Gelet op artikel 7 van de Wet marktordening gezondheidszorg;

Na op 27 mei 2019 en 29 mei 2020 schriftelijk mededeling te hebben gedaan aan de Eerste en Tweede Kamer der Staten-Generaal (Kamerstukken II 2018/19, 33 578, nr. 65 en Kamerstukken II 2019/20, 33 578, nr. 80) als bedoeld in artikel 8 van de Wet marktordening gezondheidszorg;

Besluit:

Artikel 1. Definities

In deze aanwijzing wordt verstaan onder:

  • eerstelijnsverblijf: zorg als bedoeld in artikel 2.12 van het Besluit zorgverzekering, voor zover het gaat om verblijf dat medisch noodzakelijk is in verband met geneeskundige zorg, zoals huisartsen en klinisch-psychologen die plegen te bieden en paramedische zorg, al dan niet gepaard gaande met verpleging of verzorging;

  • fysio- en oefentherapie: paramedische zorg zoals fysiotherapeuten en oefentherapeuten die plegen te bieden;

  • geneeskundige zorg voor specifieke patiëntgroepen: generalistische geneeskundige zorg voor specifieke patiëntgroepen in de eerste lijn als omschreven bij of krachtens de Zorgverzekeringswet;

  • geriatrische revalidatiezorg: zorg als bedoeld in artikel 2.5c van het Besluit zorgverzekering;

  • macrobeheersinstrument: het systeem van macrogrenzen als bedoeld in artikel 50, tweede lid, aanhef en onder c, van de wet en de daarop ambtshalve per individuele zorgaanbieder afzonderlijk vastgestelde individuele bovengrenzen en de eventueel daarop volgende afdracht aan het Zorgverzekeringsfonds bij gezamenlijke overschrijding van de voor de desbetreffende zorg vastgestelde macrogrens;

  • wet: Wet marktordening gezondheidszorg;

  • zorgautoriteit: Nederlandse Zorgautoriteit, genoemd in artikel 3 van de wet;

  • zorg zoals klinisch-psychologen die plegen te bieden: zorg zoals klinisch-psychologen die plegen te bieden als omschreven bij of krachtens artikel 2.4 van het Besluit zorgverzekering.

Artikel 2. Werkingssfeer

  • 1 Deze aanwijzing is van toepassing op geneeskundige zorg voor specifieke patiëntgroepen.

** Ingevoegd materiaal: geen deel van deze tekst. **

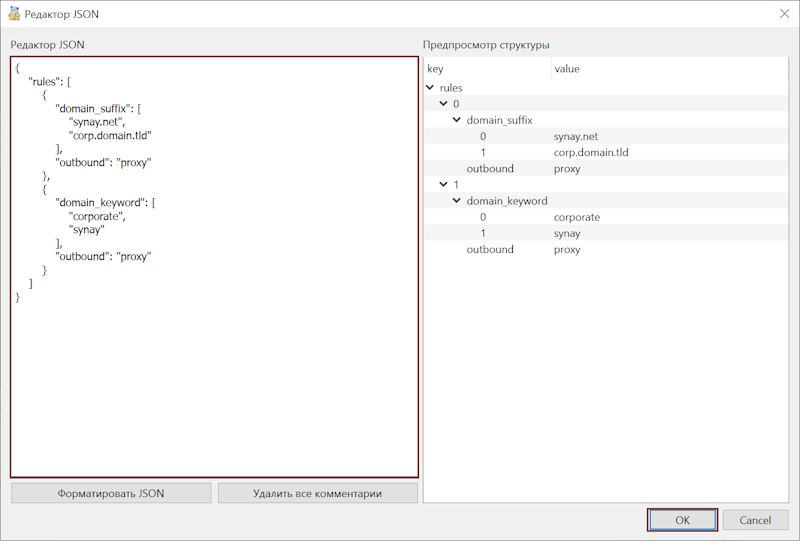This screenshot has width=800, height=557.
Task: Select the corporate value in tree
Action: pos(576,217)
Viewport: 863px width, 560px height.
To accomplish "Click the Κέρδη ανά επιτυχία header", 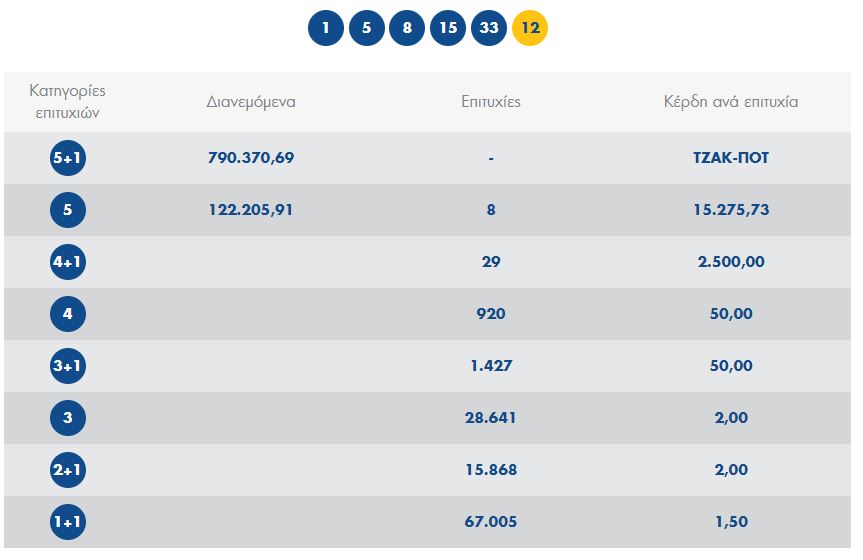I will [x=731, y=102].
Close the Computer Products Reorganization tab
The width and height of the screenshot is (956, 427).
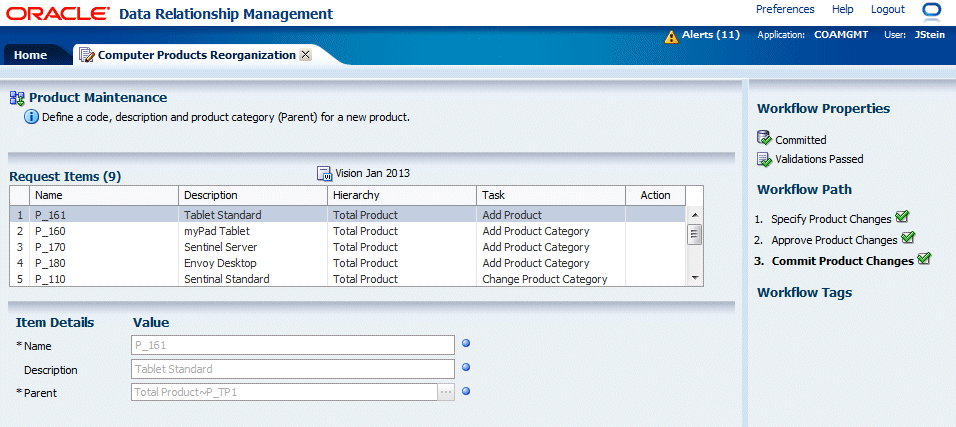tap(305, 55)
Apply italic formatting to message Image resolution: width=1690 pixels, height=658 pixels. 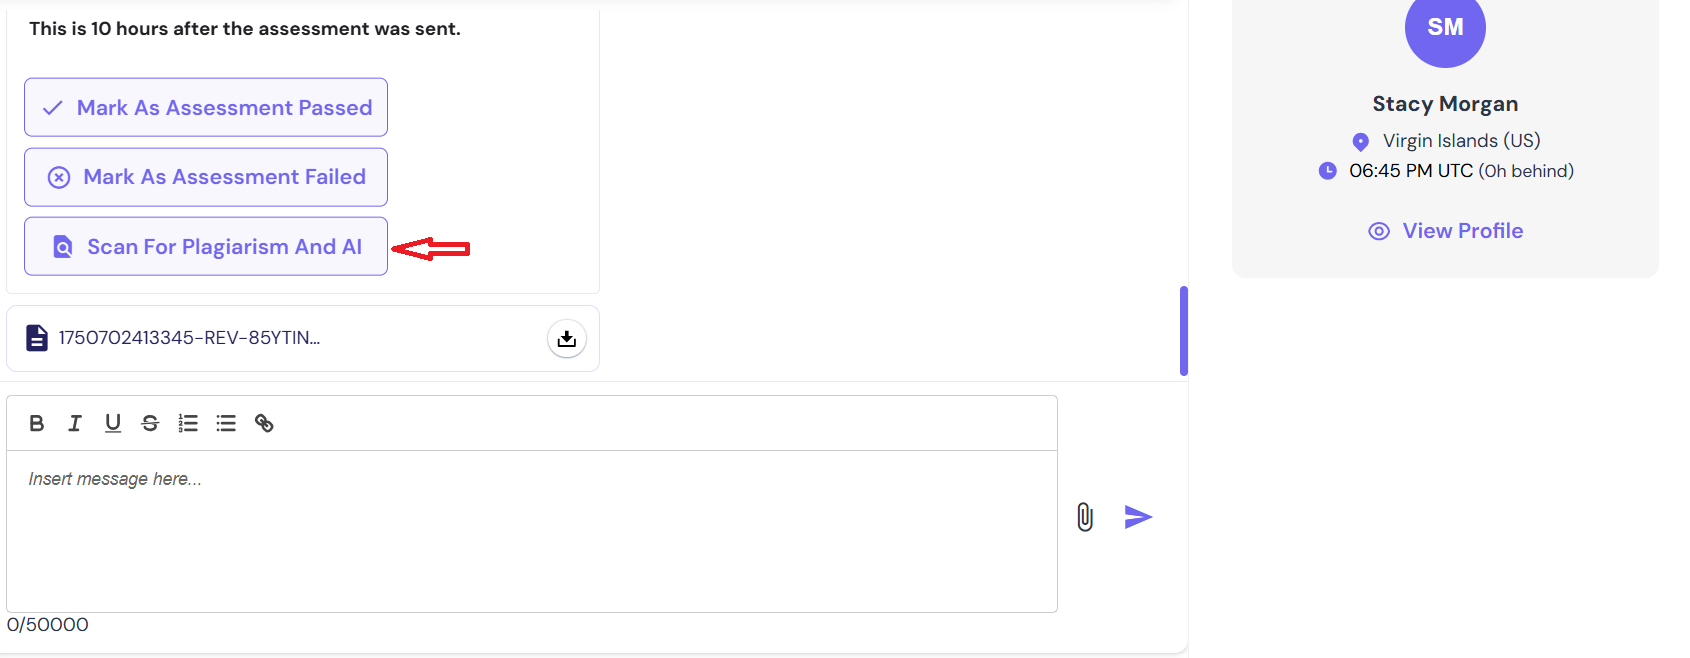tap(75, 423)
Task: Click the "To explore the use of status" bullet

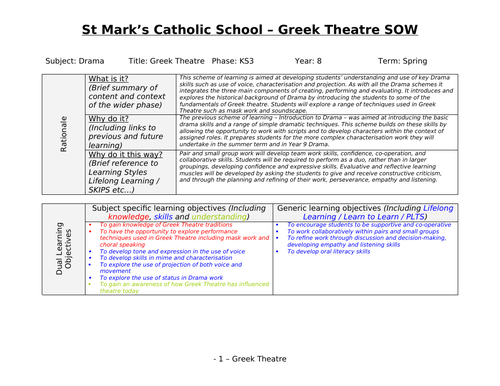Action: (x=161, y=278)
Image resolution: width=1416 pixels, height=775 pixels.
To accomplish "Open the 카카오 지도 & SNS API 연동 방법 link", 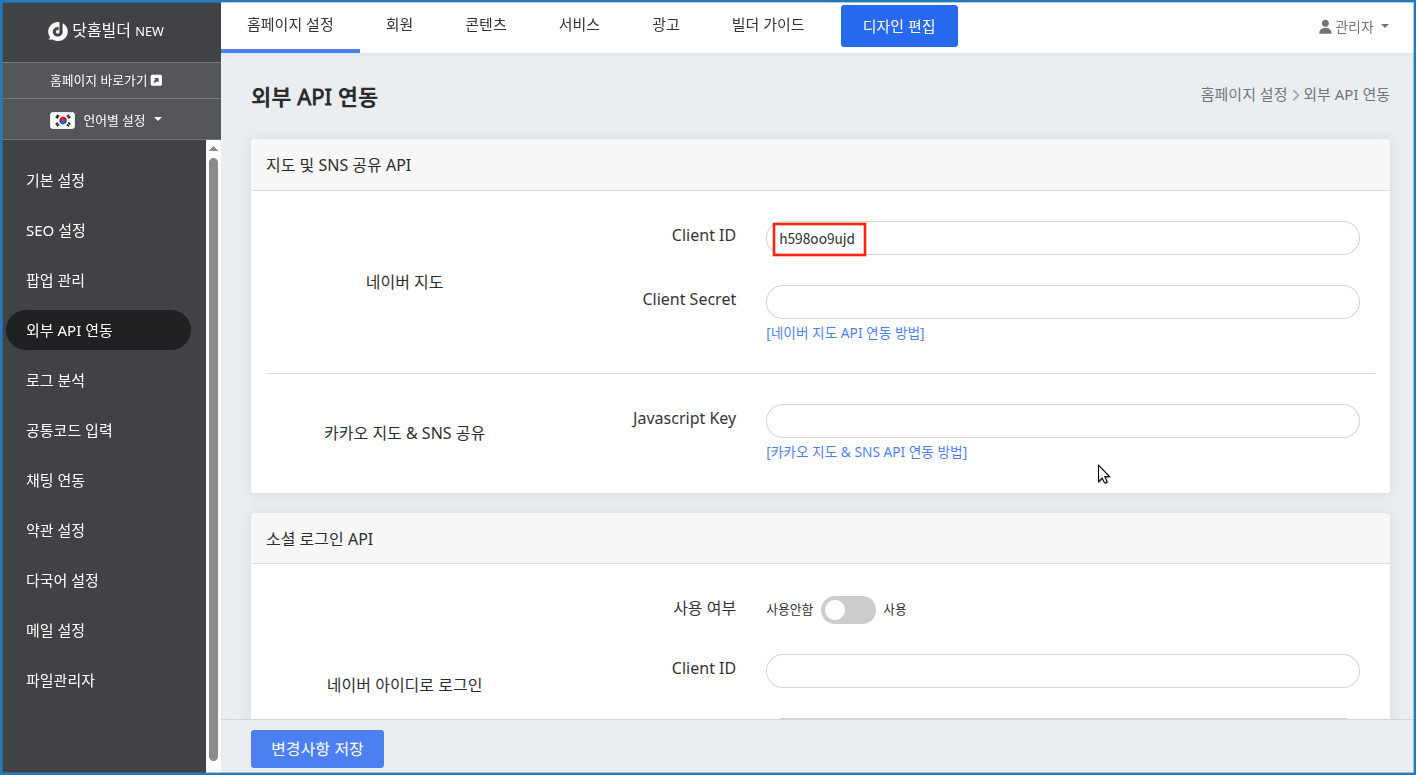I will point(866,452).
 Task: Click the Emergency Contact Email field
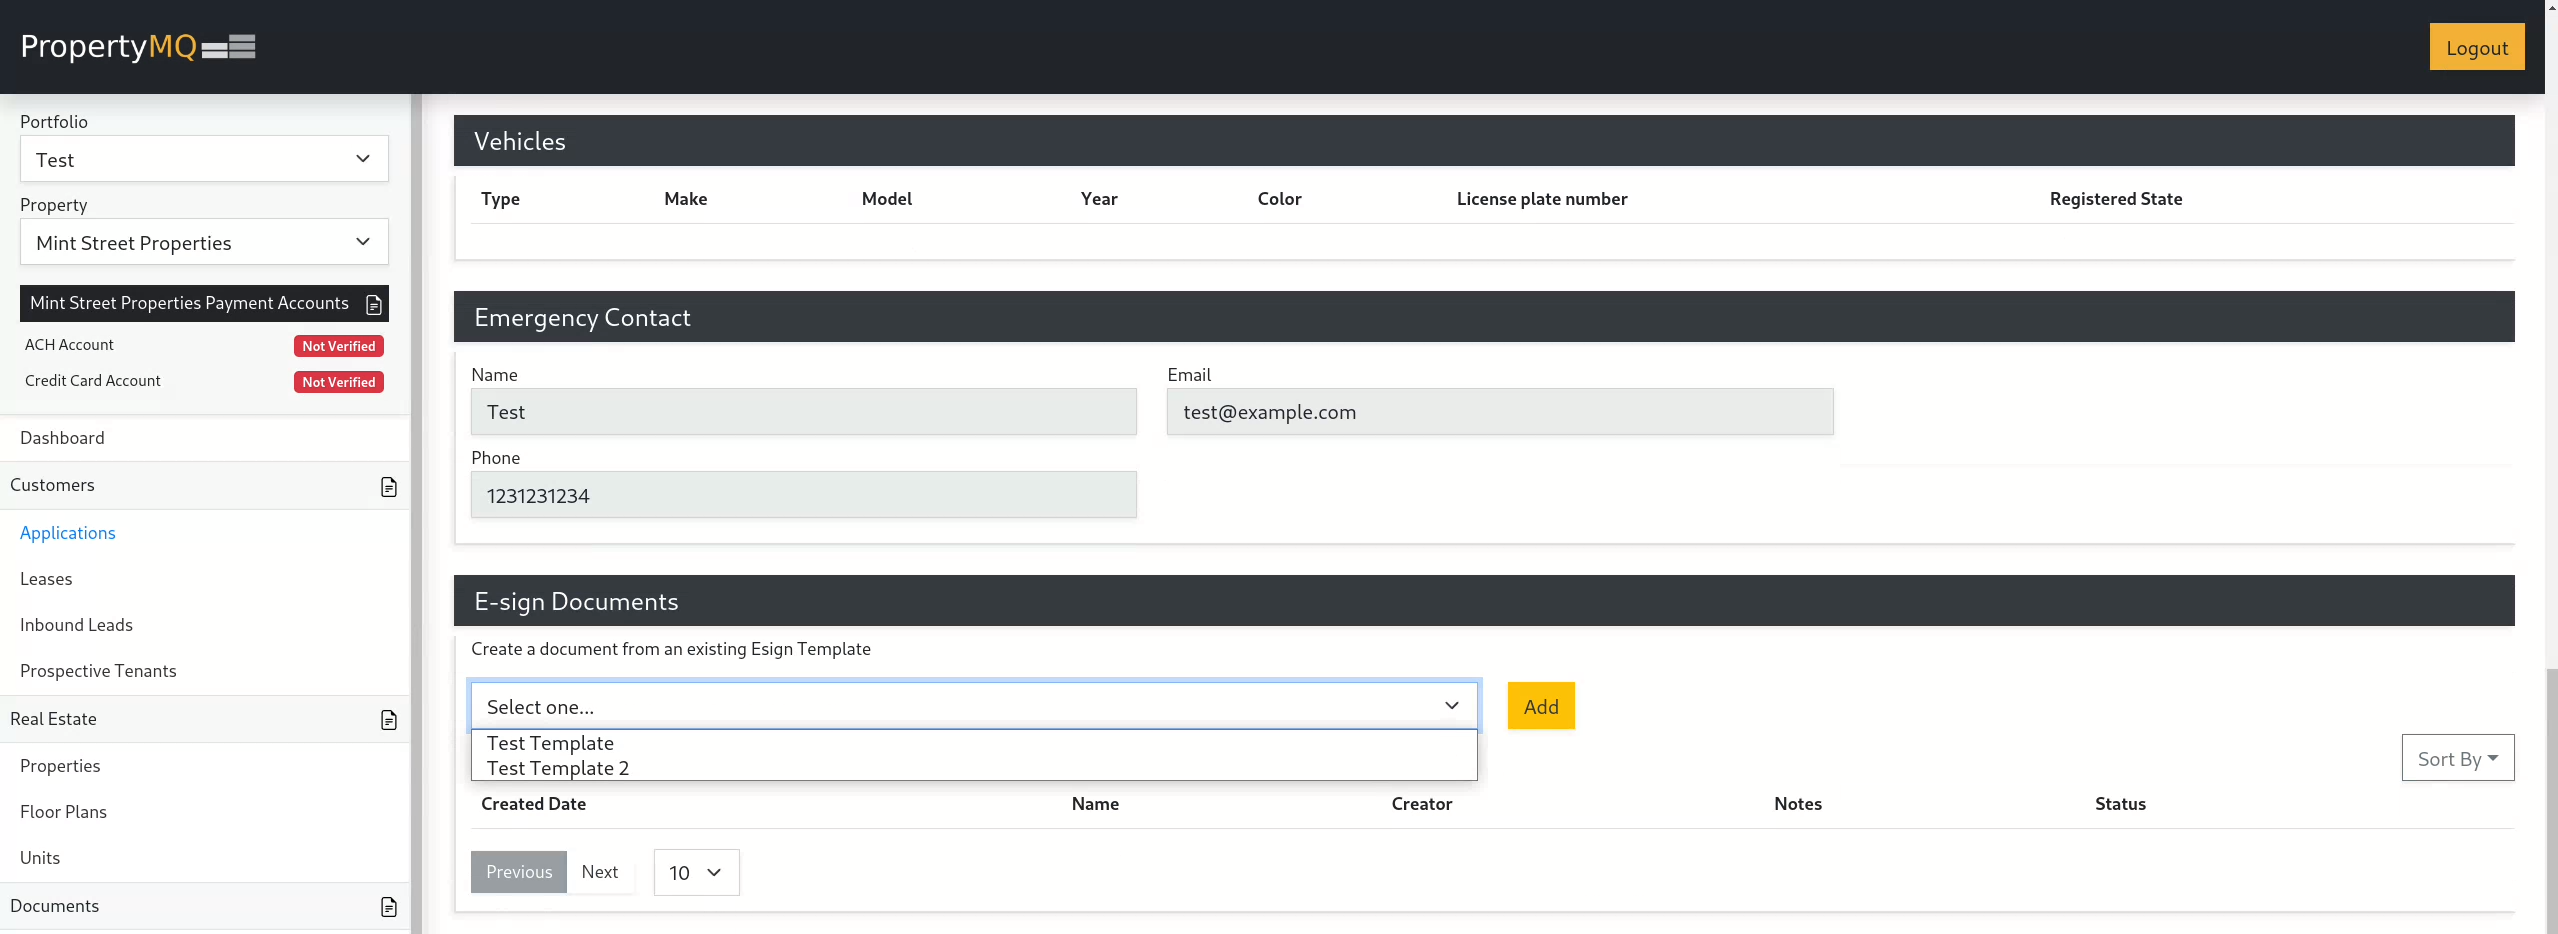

  • 2 In afwijking van het bepaalde onder lid 1, is artikel 5 van toepassing op fysio- en oefentherapie.

Artikel 3. Opdracht

De zorgautoriteit stelt ter uitvoering van deze aanwijzing beleidsregels en nadere regels vast.

Artikel 4. Prestatiebeschrijvingen en tarieven

  • 1 De zorgautoriteit stelt met ingang van 1 januari 2021 prestatiebeschrijvingen en maximumtarieven vast voor:

    • a. zorg zoals klinisch psychologen die plegen te bieden;

    • b. zorg in een groep;

    • c. zorg aan mensen met sterk gestoord gedrag en een lichte verstandelijke beperking;

    • d. reiskosten.

  • 2 De zorgautoriteit stelt met ingang van 1 januari 2021 prestatiebeschrijvingen en vrije tarieven vast voor onderlinge dienstverlening.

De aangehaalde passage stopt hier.